Things to do:
A - In the passage about the React components of Kanvas, which three components appear when you view your own profile?
B - Continue the passage about the React components of Kanvas from where it stops.

Source passage:
========

They define how particular elements in the app are viewed. (FYI, the word component will show up quite a bit but that’s just how important they are in React!)
Here I have a simple diagram of how some of the components in Kanvas are structured.
At the top we have the App component that’s also known as the root component because it contains all of the other components (the child components).
Then we have the Menu component which is the navigation bar on our app.
One of the components in the navigation bar is the Posts component.
When you click on one of the posts in our home page it will redirect you to the Single Post component.
And within that Single Post component you have the Comments component nested in it.
Another component in the Menu’s navigation bar is the Users component that displays all the users of our app.
If you happen to click on your own profile then what you will see are three different components: New Post, Edit Profile, and Delete Profile.
However if you’re viewing someone else’s Profile then what you will see instead is the Follow or Unfollow components.
Here I have a more visual representation of what some of our components look like.
The black border around the entire page is the App component and it contains all of the other components.

========

Records supplied:
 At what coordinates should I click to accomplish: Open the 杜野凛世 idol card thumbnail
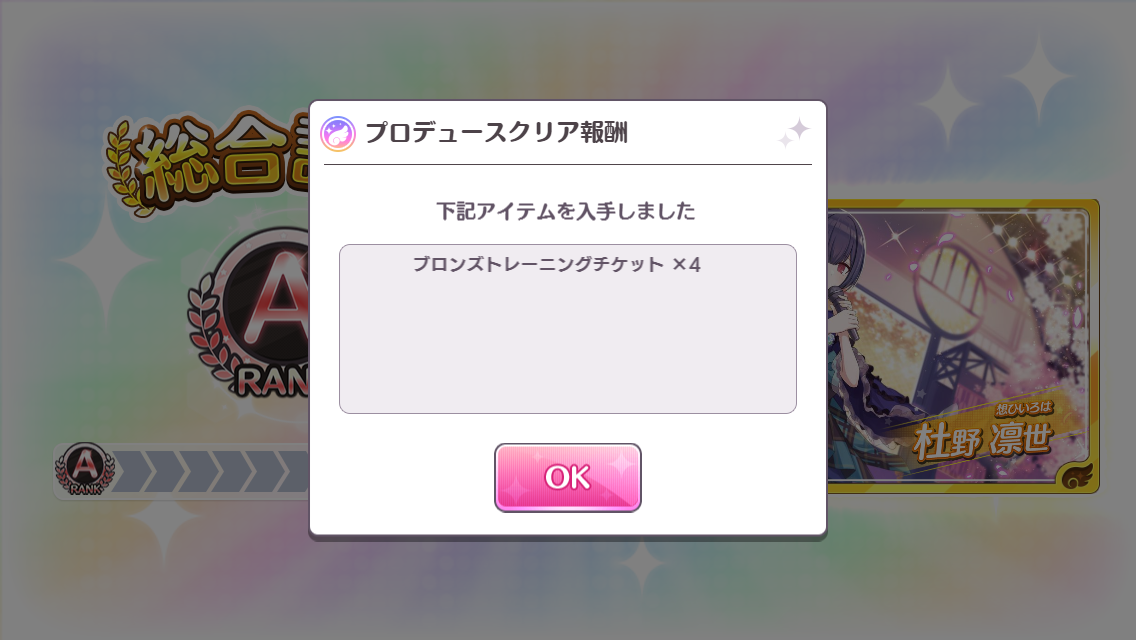(x=963, y=346)
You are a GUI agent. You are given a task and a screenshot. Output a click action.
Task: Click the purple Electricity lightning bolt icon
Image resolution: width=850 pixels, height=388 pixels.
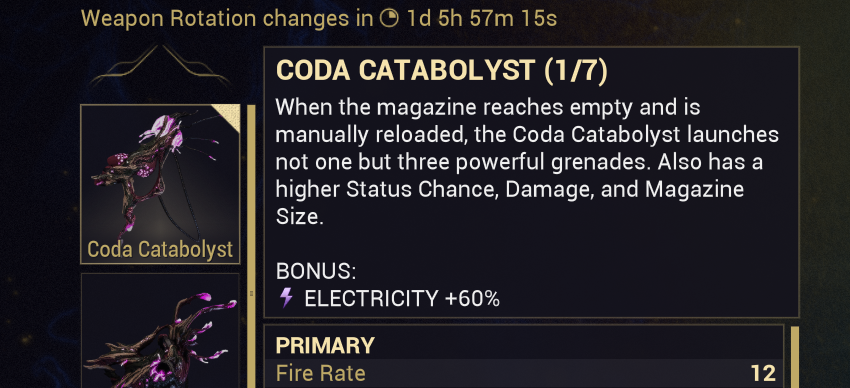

========

Exercise responses:
A - New Post, Edit Profile, and Delete Profile.

B -
Within the green border we have our Menu component which is the navigation bar.
Then the blue border contains the Single Post component that contains the post title, image, body, and likes.
And here in the red border we have the Comments component, which is where you can create or delete a comment.
Bootstrap Material Design
Bootstrap Material Design was definitely a time saver. Given the time crunch and scale of our project we knew that creating a website layout from scratch with just React and CSS would have taken longer than desired, so we went with Bootstrap Material Design.
Material Design was used to create the structure for how our site looks. And with the addition of only one line of code in the index.html file, the world of Bootstrap was open to us.
One downside to using Material Design is reading through all of the documentation to see what’s flexible and can be changed. However, if there was an element on the page that still didn’t fit the look I was going for it was easy to override the original style using Sass.
Sass stands for Syntactically Awesome Style Sheets. It’s basically CSS but like 100 times better. Sass is a CSS preprocessor and all that means is that it adds extra features to CSS and gets compiled into regular CSS.
Sass allows you to create variables by using the $ followed by whatever name you give the variable.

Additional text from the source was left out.